De novo DSA after heart transplantation is common and associated with rejection, cardiac allograft vasculopathy, allograft failure, and mortality. Advances in methods for HLA antibody detection have enabled identification of DSA with high precision and sensitivity. The detection of HLA antibodies must, however, be interpreted within appropriate laboratory and clinical contexts; it remains unclear which DSA are associated with greatest clinical risk. Increased antibody and clinical surveillance
as well as optimization of maintenance immunosuppression are required for all patients with DSA. Antibody-directed therapies are reserved for patients with allograft dysfunction
or rejection.
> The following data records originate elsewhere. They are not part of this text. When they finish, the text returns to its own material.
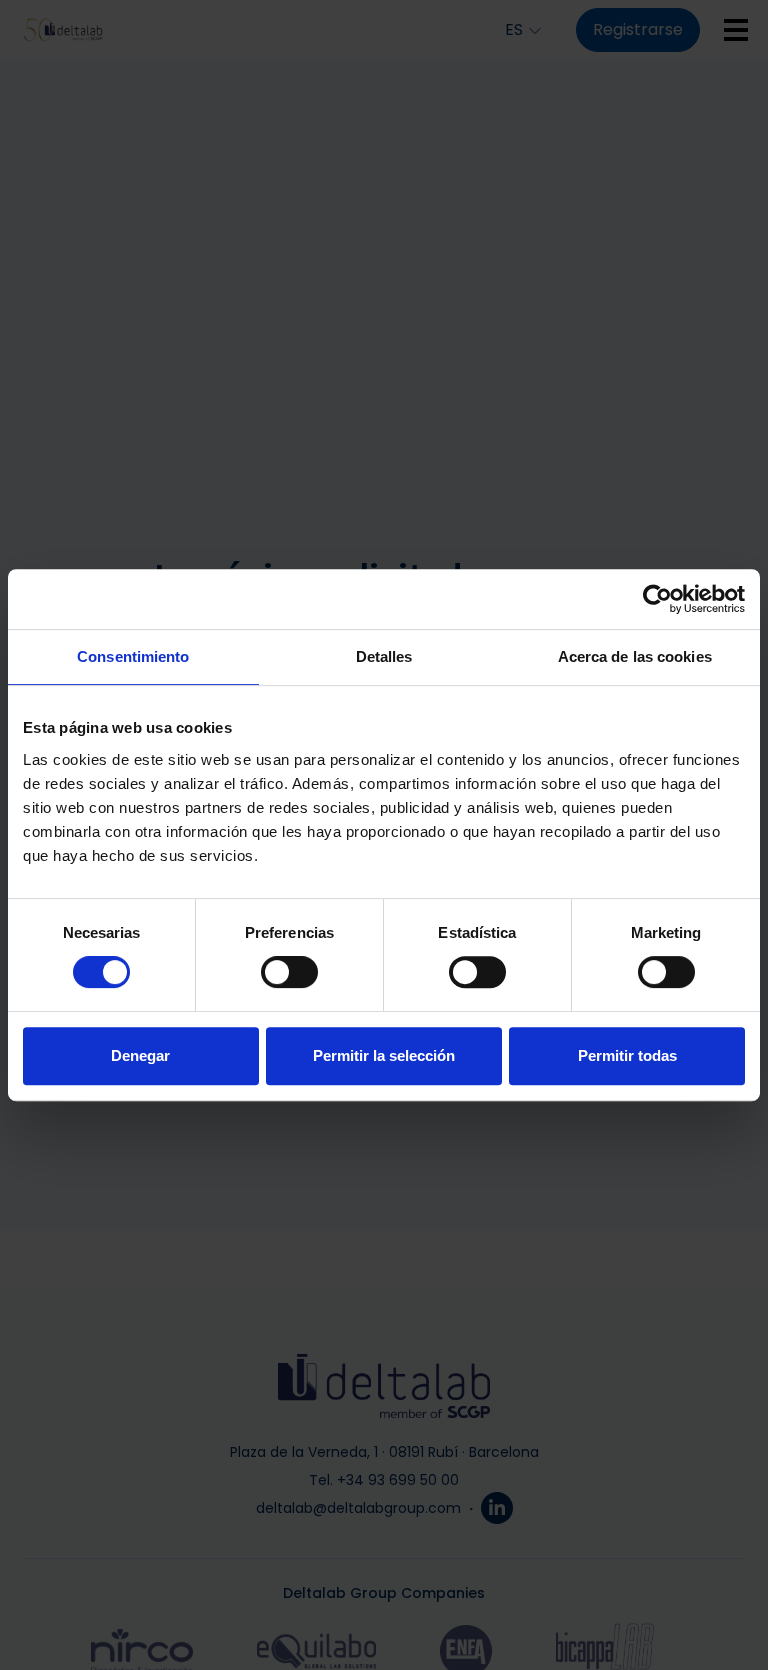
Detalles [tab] (384, 656)
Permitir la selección (384, 1055)
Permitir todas (627, 1055)
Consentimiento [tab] (133, 656)
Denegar (140, 1055)
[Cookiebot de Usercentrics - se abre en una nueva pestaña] (657, 599)
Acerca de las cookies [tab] (635, 656)
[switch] (289, 972)
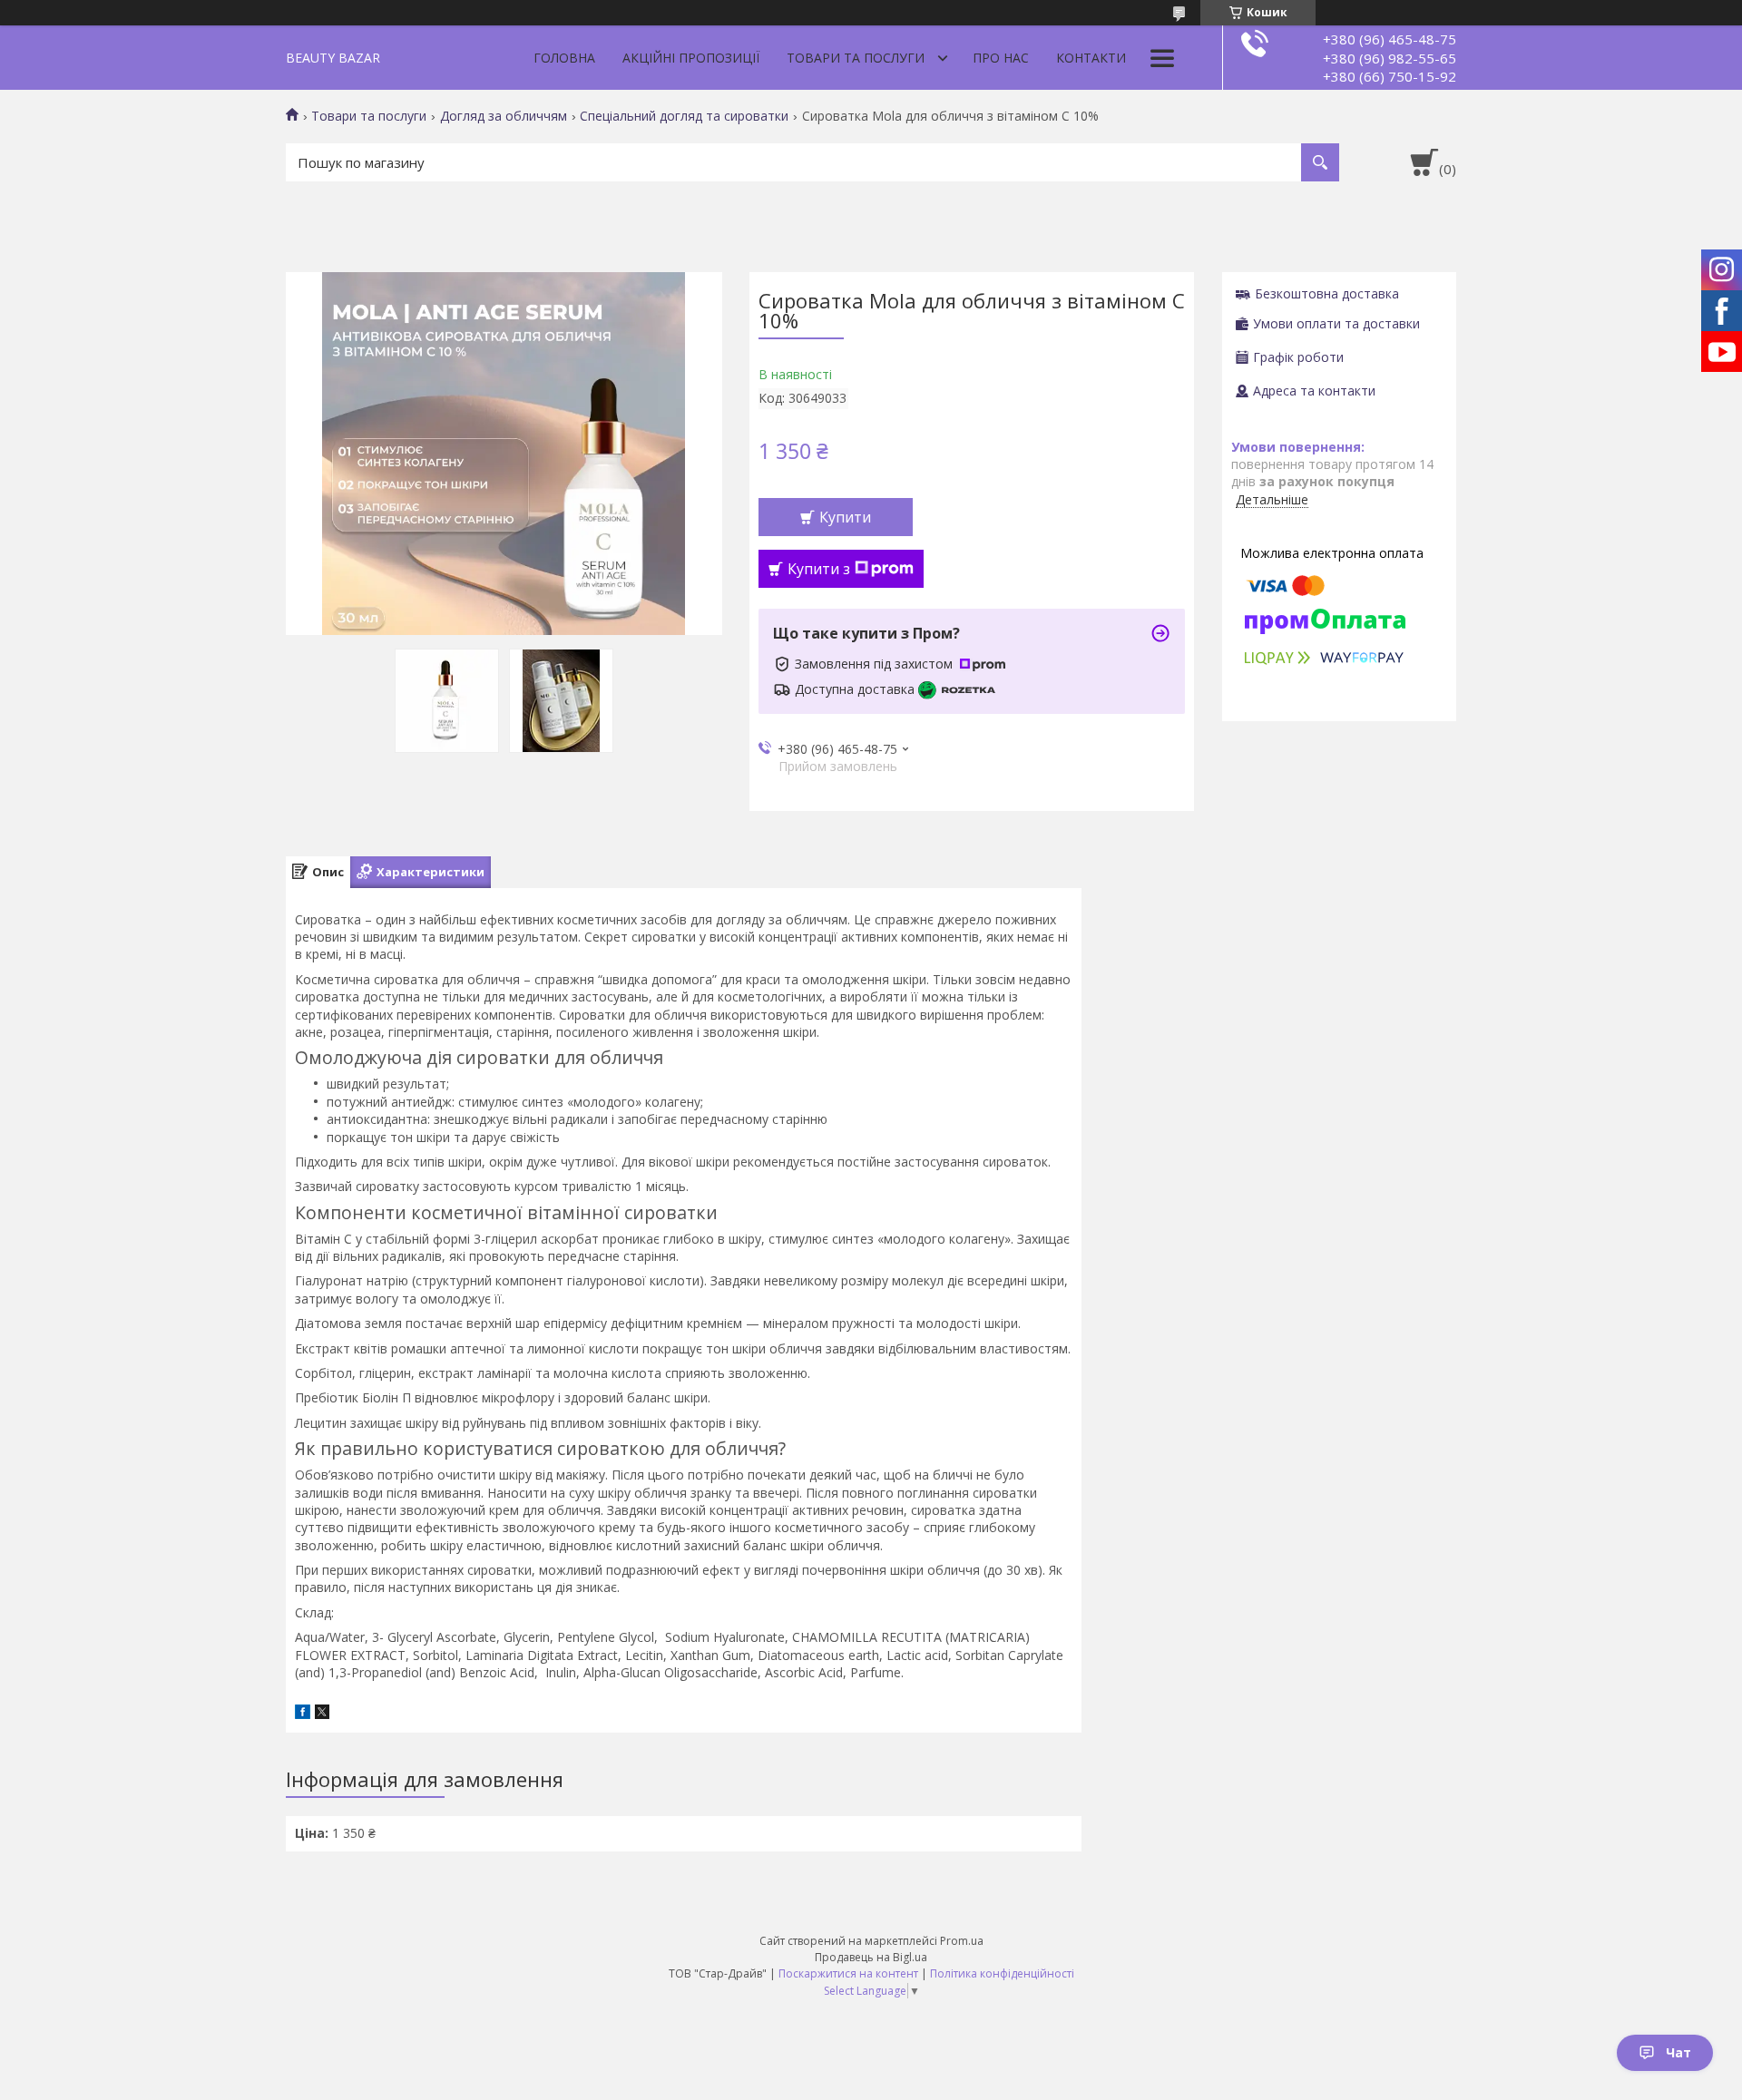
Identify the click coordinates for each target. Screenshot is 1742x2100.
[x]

Treatment of DSA may also be considered in asymptomatic high-risk patients including those in whom DSA arise de novo posttransplant, is persistent, high titer, or complement activating. The impact of DSA reduction and removal on long-term clinical outcomes remains unknown.
Despite improvements in DSA detection, identification, and characterization, best therapeutic strategies are unclear. Prospective multicenter studies are needed to develop effective standardized approaches for DSA management in heart transplantation.